# What is your opinion of each of these modern "non-classical"musicians and....



## peterh (Mar 10, 2012)

*What is your opinion of each of these modern "non-classical"musicians and....*

How would you compare them to modern day (say post 1960) classical composers.

1)Godspeed You! Black Emperor
2)Sigur Ros
3)A Silver Mt. Zion
4)Radiohead
5)Sufjan Stevens
6)The Mars Volta
7)At the Drive-In
8)Tool
9)Kayo Dot
10)Arcade Fire
11)Frank Zappa
12)Pink Floyd
13)The Mahavishnu Orchestra
14)King Crimson
15)Led Zepplin
16)My Bloody Valentine


----------



## neoshredder (Nov 7, 2011)

It's very hard to compare 2 different genres. But the ones you selected are pretty good. I wonder if the widespread of genres might've watered down those striving to be composers of modern classical. So many other types of music to choose from these days.


----------



## kv466 (May 18, 2011)

1)Godspeed You! Black Emperor - none
2)Sigur Ros - none
3)A Silver Mt. Zion - none
4)Radiohead - I like several of their songs and respect them musically.
5)Sufjan Stevens - none
6)The Mars Volta - overrated and, to me, noisy
7)At the Drive-In - none
8)Tool - one of my favorites along with A Perfect Circle
9)Kayo Dot - none
10)Arcade Fire - none
11)Frank Zappa - legendary; guitar wizard
12)Pink Floyd - perhaps the greatest band ever
13)The Mahavishnu Orchestra - none
14)King Crimson - every incarnation is a great one
15)Led Zeppelin - what can I say? Rock and roll at its finest.
16)My Bloody Valentine - none


----------



## peterh (Mar 10, 2012)

Ignore this.


----------



## Philip (Mar 22, 2011)

I wouldn't try comparing them... most modern "classical" composers come from an academic/conservatory type background, while many members of these bands probably have no formal music education.

Even in college, in terms of strengths and weaknesses, there's a big difference between jazz and classical musicians.

Nevertheless, i like all the artists that i know in your list.


----------



## Cnote11 (Jul 17, 2010)

I saw Godspeed You! Black Emperor in concert. Was pretty great! I like all the ones on the list except Tool.

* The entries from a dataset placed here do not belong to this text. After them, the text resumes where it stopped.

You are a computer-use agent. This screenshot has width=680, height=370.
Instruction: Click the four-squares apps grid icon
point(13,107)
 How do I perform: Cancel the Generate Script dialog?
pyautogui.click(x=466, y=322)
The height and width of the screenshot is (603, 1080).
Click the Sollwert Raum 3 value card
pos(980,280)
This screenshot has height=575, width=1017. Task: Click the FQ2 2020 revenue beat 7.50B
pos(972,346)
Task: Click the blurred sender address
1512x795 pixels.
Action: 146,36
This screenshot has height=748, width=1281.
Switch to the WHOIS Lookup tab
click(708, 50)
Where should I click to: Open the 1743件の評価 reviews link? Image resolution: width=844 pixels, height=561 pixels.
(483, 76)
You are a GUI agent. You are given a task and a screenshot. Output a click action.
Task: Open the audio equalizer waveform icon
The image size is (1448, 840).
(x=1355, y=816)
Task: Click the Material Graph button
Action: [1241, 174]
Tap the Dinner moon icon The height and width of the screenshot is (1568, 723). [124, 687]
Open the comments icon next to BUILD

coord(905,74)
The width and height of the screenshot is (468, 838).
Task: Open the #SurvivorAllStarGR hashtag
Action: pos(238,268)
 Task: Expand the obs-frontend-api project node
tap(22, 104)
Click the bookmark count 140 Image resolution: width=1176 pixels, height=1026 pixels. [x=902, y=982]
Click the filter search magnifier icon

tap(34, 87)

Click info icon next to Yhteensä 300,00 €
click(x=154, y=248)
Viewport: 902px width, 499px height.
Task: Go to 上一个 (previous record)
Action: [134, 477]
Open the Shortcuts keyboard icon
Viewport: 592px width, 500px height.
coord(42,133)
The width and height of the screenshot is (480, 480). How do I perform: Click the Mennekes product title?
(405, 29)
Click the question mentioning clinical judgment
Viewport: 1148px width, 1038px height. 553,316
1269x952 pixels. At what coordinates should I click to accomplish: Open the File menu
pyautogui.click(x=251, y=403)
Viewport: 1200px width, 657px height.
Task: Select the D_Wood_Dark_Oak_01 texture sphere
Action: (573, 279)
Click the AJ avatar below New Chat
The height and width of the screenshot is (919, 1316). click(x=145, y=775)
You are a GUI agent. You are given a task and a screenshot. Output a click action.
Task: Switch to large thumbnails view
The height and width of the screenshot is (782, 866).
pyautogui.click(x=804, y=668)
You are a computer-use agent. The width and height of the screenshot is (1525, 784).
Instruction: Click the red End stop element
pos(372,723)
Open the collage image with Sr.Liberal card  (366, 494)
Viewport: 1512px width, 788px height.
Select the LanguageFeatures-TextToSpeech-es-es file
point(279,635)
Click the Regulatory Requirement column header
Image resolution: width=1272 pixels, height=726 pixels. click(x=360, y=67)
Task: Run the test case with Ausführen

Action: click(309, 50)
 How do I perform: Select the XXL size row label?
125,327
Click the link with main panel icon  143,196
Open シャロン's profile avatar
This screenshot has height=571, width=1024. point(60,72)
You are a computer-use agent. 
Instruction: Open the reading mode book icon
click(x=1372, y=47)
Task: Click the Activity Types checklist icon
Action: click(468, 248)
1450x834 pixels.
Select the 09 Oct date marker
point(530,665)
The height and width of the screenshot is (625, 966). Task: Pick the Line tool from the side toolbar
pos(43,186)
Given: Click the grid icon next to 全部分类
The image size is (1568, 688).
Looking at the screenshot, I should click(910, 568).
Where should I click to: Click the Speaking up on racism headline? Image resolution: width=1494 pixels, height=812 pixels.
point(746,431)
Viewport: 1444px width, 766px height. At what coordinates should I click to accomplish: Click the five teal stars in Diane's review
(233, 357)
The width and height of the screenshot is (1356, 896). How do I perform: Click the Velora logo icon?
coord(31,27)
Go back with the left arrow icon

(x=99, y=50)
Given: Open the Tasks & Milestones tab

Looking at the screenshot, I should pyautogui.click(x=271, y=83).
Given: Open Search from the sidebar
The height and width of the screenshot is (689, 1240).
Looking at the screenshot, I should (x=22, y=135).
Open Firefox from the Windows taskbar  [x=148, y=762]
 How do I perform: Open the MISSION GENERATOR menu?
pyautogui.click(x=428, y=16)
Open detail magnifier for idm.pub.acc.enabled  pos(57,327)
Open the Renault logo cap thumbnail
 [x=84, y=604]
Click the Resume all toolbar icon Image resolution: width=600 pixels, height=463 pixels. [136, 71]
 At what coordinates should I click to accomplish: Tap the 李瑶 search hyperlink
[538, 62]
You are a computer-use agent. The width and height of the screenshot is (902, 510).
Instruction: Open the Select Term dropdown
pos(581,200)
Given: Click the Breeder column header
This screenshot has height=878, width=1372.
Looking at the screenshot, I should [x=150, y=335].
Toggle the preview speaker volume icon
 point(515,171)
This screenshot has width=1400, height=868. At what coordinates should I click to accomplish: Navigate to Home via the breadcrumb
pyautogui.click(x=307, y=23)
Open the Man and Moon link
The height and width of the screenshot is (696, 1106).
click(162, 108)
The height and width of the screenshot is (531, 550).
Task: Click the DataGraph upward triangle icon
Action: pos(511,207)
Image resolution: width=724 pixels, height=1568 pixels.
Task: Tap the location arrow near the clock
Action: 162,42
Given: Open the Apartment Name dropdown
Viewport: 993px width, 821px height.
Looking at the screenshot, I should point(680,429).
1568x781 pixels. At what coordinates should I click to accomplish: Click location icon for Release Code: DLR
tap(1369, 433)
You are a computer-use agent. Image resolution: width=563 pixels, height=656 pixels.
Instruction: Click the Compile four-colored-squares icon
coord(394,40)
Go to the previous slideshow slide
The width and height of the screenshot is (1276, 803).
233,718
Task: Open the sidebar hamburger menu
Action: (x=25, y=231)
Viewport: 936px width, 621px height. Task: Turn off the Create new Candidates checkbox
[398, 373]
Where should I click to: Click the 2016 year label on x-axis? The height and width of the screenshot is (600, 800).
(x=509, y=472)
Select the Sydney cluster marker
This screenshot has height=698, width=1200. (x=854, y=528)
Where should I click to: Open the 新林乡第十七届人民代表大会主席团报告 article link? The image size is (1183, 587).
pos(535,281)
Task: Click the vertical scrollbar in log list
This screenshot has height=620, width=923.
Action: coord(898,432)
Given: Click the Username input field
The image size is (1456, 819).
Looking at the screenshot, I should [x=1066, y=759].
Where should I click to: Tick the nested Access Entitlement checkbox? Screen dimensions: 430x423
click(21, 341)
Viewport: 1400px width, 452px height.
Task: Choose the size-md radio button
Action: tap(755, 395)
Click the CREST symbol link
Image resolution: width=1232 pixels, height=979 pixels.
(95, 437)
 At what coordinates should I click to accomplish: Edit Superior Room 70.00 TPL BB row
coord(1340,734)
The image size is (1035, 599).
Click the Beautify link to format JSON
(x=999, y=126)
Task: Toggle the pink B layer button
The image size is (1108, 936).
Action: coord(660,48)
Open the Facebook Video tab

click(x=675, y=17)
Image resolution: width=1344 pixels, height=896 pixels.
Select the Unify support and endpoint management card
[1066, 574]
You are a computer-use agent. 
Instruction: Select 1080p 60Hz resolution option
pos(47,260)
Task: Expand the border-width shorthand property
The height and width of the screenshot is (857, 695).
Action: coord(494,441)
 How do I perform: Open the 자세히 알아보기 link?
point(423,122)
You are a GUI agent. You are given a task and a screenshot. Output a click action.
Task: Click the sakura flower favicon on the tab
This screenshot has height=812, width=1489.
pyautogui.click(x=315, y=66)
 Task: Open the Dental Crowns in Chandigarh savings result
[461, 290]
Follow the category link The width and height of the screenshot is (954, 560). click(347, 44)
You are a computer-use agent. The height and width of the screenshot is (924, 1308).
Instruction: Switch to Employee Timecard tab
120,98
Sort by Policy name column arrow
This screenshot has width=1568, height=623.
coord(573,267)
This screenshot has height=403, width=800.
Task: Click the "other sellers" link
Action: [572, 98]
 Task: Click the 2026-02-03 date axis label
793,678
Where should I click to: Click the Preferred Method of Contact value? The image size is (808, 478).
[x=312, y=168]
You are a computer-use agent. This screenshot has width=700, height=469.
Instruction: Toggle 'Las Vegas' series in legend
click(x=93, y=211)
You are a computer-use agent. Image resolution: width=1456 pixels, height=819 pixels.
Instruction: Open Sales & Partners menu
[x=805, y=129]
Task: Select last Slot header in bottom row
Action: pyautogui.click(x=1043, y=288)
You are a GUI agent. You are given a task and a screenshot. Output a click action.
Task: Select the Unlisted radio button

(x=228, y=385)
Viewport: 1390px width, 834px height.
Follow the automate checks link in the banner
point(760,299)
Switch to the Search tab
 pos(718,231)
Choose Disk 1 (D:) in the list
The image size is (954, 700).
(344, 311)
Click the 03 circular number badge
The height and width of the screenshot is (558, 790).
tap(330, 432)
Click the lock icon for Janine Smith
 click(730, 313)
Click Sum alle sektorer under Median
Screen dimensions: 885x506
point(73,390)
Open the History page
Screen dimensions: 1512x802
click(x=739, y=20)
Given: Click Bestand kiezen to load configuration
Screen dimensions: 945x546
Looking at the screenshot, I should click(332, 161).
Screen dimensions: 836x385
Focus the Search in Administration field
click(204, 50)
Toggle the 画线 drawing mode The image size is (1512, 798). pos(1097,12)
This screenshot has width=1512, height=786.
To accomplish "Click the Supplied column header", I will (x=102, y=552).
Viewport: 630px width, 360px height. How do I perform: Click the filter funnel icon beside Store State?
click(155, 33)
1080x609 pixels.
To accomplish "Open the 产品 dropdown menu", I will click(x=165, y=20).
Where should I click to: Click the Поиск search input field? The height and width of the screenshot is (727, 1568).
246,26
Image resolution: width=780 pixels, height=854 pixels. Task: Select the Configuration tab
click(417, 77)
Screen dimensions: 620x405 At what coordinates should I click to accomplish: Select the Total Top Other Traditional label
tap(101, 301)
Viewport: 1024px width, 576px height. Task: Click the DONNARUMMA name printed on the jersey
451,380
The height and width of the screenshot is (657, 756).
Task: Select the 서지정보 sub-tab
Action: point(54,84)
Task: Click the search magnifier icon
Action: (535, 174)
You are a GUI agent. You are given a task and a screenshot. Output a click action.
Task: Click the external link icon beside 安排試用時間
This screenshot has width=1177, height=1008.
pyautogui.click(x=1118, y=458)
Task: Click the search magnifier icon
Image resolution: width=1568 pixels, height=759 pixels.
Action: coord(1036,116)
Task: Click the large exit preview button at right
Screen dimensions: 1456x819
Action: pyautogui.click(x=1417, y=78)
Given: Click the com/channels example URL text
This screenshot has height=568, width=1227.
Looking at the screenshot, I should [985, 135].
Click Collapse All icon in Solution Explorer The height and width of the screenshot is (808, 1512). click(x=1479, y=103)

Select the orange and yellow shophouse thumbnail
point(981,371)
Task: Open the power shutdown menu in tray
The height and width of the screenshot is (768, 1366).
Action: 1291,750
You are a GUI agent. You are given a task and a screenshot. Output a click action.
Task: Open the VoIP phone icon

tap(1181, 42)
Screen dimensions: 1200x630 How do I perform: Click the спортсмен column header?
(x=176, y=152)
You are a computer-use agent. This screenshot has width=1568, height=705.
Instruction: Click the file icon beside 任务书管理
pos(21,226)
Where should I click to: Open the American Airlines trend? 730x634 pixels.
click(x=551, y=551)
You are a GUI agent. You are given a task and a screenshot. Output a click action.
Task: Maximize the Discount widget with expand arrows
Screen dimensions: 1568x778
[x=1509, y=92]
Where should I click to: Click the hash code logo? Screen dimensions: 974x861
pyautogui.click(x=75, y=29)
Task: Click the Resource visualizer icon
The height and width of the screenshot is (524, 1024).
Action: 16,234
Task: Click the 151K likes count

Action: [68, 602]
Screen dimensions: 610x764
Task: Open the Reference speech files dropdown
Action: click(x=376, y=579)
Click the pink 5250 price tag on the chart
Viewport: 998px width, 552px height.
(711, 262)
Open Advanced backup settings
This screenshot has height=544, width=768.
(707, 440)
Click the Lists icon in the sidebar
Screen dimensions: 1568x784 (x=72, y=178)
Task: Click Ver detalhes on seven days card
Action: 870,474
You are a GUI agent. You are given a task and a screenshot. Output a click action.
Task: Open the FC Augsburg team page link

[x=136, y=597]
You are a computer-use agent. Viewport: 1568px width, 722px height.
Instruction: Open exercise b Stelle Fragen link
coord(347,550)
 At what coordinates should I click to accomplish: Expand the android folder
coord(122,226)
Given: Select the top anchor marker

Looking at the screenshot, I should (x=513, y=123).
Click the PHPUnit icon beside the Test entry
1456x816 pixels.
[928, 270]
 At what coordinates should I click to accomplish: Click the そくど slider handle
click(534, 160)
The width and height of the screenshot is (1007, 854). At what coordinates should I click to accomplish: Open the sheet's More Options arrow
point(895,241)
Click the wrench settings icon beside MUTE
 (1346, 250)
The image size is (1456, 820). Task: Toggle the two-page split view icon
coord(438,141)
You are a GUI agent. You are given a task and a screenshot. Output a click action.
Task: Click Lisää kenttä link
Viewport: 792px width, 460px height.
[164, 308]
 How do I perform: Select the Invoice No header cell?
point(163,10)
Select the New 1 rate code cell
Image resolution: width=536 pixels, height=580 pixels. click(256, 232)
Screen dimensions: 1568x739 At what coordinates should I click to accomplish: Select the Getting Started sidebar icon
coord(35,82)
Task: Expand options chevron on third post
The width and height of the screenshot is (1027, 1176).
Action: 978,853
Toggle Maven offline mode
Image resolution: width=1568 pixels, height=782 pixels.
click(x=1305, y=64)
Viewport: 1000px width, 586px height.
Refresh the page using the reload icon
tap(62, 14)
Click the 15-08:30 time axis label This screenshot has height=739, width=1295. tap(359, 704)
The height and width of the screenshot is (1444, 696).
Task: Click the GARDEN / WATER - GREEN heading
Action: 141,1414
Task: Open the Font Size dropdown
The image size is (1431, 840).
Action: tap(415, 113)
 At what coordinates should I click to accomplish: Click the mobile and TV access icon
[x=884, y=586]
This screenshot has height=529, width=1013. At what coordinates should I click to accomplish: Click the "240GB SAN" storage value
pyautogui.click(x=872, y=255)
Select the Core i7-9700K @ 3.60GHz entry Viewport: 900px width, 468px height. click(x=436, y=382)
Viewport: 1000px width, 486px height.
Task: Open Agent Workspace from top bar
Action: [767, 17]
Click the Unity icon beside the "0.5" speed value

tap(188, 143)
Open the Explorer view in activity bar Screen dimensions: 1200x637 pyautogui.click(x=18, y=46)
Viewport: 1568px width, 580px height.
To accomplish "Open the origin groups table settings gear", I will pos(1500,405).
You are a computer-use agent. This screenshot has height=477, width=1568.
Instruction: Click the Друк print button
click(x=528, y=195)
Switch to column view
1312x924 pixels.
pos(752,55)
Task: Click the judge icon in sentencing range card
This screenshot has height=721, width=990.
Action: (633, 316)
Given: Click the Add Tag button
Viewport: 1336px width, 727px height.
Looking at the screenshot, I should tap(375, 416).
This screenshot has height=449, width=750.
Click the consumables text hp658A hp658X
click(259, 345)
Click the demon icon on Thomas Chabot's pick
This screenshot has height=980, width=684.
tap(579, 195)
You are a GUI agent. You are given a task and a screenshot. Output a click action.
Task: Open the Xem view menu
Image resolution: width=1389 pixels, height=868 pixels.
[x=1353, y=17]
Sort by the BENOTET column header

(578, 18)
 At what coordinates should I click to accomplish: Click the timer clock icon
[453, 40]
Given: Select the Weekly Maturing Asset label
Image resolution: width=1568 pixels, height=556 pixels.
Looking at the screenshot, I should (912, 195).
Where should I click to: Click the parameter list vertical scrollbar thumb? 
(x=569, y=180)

Never could get into them... I'd say the only way they are similar is in their attempt to use different techniques on instruments, such as Godspeed using screwdrivers to play their guitars, etc.


----------



## peterh (Mar 10, 2012)

Philip said:


> I wouldn't try comparing them... most modern "classical" composers come from an academic/conservatory type background, while many members of these bands probably have no formal music education.
> 
> Even in college, in terms of strengths and weaknesses, there's a big difference between jazz and classical musicians.
> 
> Nevertheless, i like all the artists that i know in your list.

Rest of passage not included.